笠間日動美術館 宮津さん収集と所蔵の37組 共通点探る企画展

茨城新聞
2019年3月28日

笠間日動美術館所蔵の近代美術作品と現代美術の収集家・宮津大輔さん(55)のコレクションを並べて展示する企画展「シンクロニシティ -宮津大輔コレクション×笠間日動美術館 響き合う近・現代美術-」が、笠間市笠間の同館で開かれている。少女をモチーフとした岸田劉生と奈良美智さんの作品など37組74作品を対にして紹介。多種多様な作品を見比べ共通点や込められた豊かな思いを探る。会期は5月19日まで。

宮津さんは横浜美術大教授。1994年以来、企業に勤めながら作品収集を開始した。400点に上るコレクションの中には、世界的なアーティストが初期に制作した重要な作品も数多く含まれている。

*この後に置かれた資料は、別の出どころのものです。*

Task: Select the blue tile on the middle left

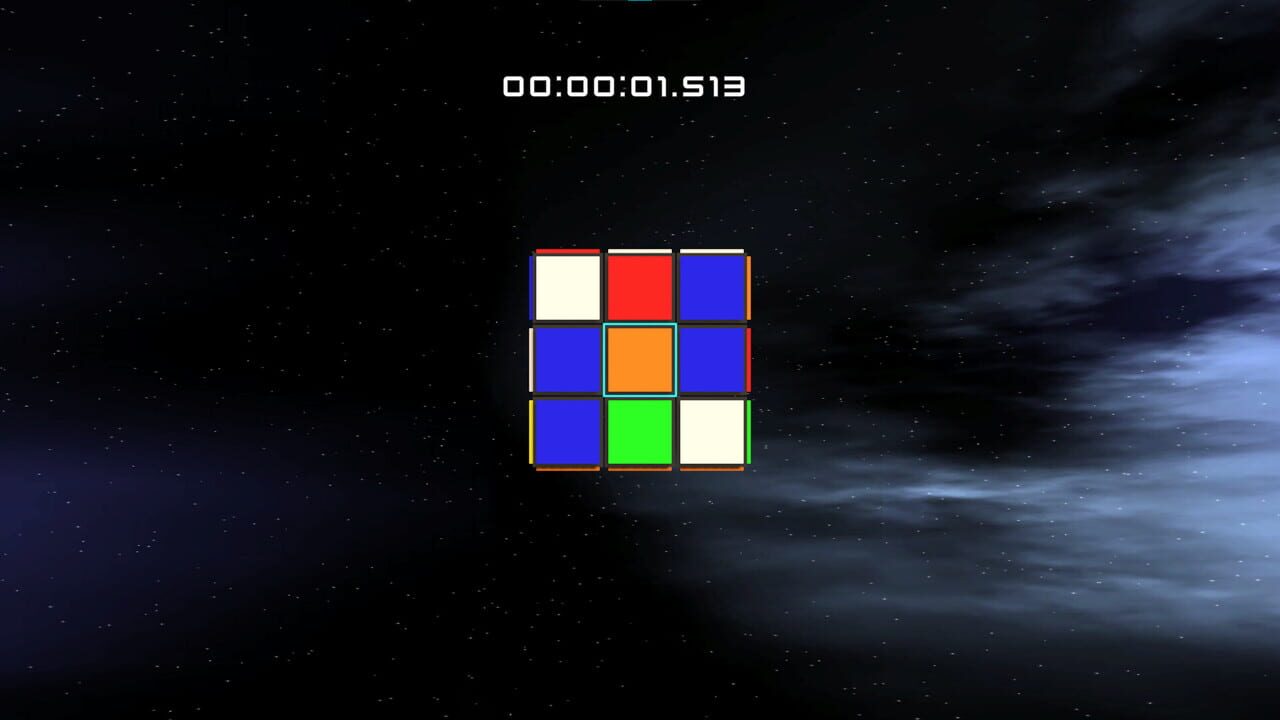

今展は、近・現代美術の作品間に見いだせる共通点を切り口に、両コレクションを組み合わせたユニークな試み。少女を描いた岸田劉生の「村娘之図」(19年)と奈良美智さんの「無題」(98年)は、共に一見無邪気だが、時折少女の残酷性が見え隠れする。その他、ルネ・マグリットと草間彌生さんの作品など、時代や国を越えたさまざまな作品をペアで紹介。じっくりと鑑賞していた水戸市の男性(62)は「新しい鑑賞の仕方でとても興味深かった」と話した。

また、開幕に合わせ23日には宮津さんと長谷川智恵子副館長との対談会も行われた。2人は作家や作風の紹介を交え、作品が描かれた当時の時代背景や社会情勢など多彩な視点から作品間の共通点を説明。宮津さんは「作品一つ一つに物語があるのが美術の面白いところ」と述べ、長谷川副館長は「若い方にもぜひ見てもらいたい」と話した。